## PROBLEM DESCRIPTION
A complete, exact copy of the records below is the required result.

## RECORDS TO PROCESS
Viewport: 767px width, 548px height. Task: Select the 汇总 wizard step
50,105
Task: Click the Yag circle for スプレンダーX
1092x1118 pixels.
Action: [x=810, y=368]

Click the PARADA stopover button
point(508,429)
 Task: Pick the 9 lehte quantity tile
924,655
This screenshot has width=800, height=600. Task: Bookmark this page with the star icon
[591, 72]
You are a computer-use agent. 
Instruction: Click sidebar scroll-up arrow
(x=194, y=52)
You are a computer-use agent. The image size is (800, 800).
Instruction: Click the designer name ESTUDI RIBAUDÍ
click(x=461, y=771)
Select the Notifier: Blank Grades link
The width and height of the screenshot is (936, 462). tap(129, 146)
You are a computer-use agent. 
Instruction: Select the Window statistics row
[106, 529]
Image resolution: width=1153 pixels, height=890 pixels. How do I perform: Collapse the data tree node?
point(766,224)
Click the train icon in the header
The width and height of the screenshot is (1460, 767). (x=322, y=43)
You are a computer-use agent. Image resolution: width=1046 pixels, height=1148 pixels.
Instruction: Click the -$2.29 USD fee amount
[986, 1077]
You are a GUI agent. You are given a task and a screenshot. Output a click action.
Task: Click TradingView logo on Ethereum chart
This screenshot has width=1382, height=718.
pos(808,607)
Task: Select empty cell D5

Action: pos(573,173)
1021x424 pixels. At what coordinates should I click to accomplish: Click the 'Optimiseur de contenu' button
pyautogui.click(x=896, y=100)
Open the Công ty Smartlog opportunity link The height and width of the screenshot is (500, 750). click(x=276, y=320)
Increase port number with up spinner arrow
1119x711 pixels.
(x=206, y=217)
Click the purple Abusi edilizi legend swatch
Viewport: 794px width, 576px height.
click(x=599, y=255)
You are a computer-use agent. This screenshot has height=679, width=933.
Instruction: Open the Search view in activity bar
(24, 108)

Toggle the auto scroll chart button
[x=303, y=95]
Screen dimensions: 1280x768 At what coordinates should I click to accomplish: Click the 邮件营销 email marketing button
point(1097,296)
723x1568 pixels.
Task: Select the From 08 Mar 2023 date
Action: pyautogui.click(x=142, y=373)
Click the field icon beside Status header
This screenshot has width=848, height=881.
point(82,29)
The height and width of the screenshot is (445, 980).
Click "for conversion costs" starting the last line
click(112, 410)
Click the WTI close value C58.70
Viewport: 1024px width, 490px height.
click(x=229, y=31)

## YOUR SOLUTION
Viewport: 767px width, 548px height. Task: Select the 汇总 wizard step
50,105
Task: Click the Yag circle for スプレンダーX
1092x1118 pixels.
Action: [x=810, y=368]

Click the PARADA stopover button
point(508,429)
 Task: Pick the 9 lehte quantity tile
924,655
This screenshot has width=800, height=600. Task: Bookmark this page with the star icon
[591, 72]
You are a computer-use agent. 
Instruction: Click sidebar scroll-up arrow
(x=194, y=52)
You are a computer-use agent. The image size is (800, 800).
Instruction: Click the designer name ESTUDI RIBAUDÍ
click(x=461, y=771)
Select the Notifier: Blank Grades link
The width and height of the screenshot is (936, 462). tap(129, 146)
You are a computer-use agent. 
Instruction: Select the Window statistics row
[106, 529]
Image resolution: width=1153 pixels, height=890 pixels. How do I perform: Collapse the data tree node?
point(766,224)
Click the train icon in the header
The width and height of the screenshot is (1460, 767). (x=322, y=43)
You are a computer-use agent. Image resolution: width=1046 pixels, height=1148 pixels.
Instruction: Click the -$2.29 USD fee amount
[986, 1077]
You are a GUI agent. You are given a task and a screenshot. Output a click action.
Task: Click TradingView logo on Ethereum chart
This screenshot has width=1382, height=718.
pos(808,607)
Task: Select empty cell D5

Action: pos(573,173)
1021x424 pixels. At what coordinates should I click to accomplish: Click the 'Optimiseur de contenu' button
pyautogui.click(x=896, y=100)
Open the Công ty Smartlog opportunity link The height and width of the screenshot is (500, 750). click(x=276, y=320)
Increase port number with up spinner arrow
1119x711 pixels.
(x=206, y=217)
Click the purple Abusi edilizi legend swatch
Viewport: 794px width, 576px height.
click(x=599, y=255)
You are a computer-use agent. This screenshot has height=679, width=933.
Instruction: Open the Search view in activity bar
(24, 108)

Toggle the auto scroll chart button
[x=303, y=95]
Screen dimensions: 1280x768 At what coordinates should I click to accomplish: Click the 邮件营销 email marketing button
point(1097,296)
723x1568 pixels.
Task: Select the From 08 Mar 2023 date
Action: pyautogui.click(x=142, y=373)
Click the field icon beside Status header
This screenshot has width=848, height=881.
point(82,29)
The height and width of the screenshot is (445, 980).
Click "for conversion costs" starting the last line
click(112, 410)
Click the WTI close value C58.70
Viewport: 1024px width, 490px height.
click(x=229, y=31)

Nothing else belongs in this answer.